Comissão presidida por Nelsinho, irá ouvir ministro da Justiça

André Mendonça dará explicações sobre um relatório de servidores que pertencem a grupos antifascistas

05 agosto 2020 - 17h11Flávio Veras

O presidente da Comissão Mista de Controle das Atividades de Inteligência, senador Nelsinho Trad (PSD), informou que o grupo irá ouvir, na próxima sexta-feira (7) o ministro da Justiça André Mendonça sobre um relatório sigiloso com informações de quase 600 servidores públicos, a grande maioria ligada a movimentos antifascistas.

Segundo o senador, a Comissão irá ouvir Mendonça em uma reunião fechada. “O ministro de prestar todos os esclarecimentos e dirimir todas às dúvidas no sentido de se apurar o motivo que levou o Setor de Inteligência do Ministério da Justiça a produzir esse relatório a grupos antifascistas. Eu penso que esclarecimento é fundamental dentro de um regime democrático que todos prezamos.

O relatório

A existência do relatório foi revelada pelo UOL na semana passada. Segundo a reportagem, "o Ministério da Justiça colocou em prática, em junho, uma ação sigilosa sobre um grupo de 579 servidores federais e estaduais de segurança identificados como integrantes do ‘movimento antifascismo’ e três professores universitários”.

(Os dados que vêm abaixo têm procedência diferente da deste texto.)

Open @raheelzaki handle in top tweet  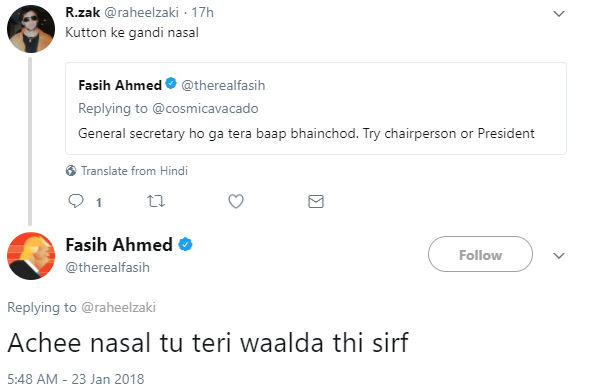141,12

Ainda conforme a reportagem, a pasta "produziu um dossiê com nomes e, em alguns casos, fotografias e endereços de redes sociais das pessoas monitoradas." O relatório foi feito pela Secretaria de Operações Integradas (Seopi), ligada ao ministério.

Em nota divulgada na semana passada, o Ministério da Justiça e a Seopi não negaram a existência do dossiê nem explicaram por que produziram o documento, mas afirmaram que não compete à Seopi produzir dossiê contra nenhum cidadão, instaurar procedimento de cunho inquisitorial.

Segundo a nota, é rotina da Seopi obter e analisar dados para a produção de conhecimento de inteligência em segurança pública e compartilhar informações com os demais órgãos do Sistema Brasileiro de Inteligência. A secretaria, diz o ministério, "atua na prevenção de ilícitos e na preservação da segurança das pessoas e do patrimônio público".

O governo não explicou quais possíveis riscos essas pessoas listadas no relatório representavam.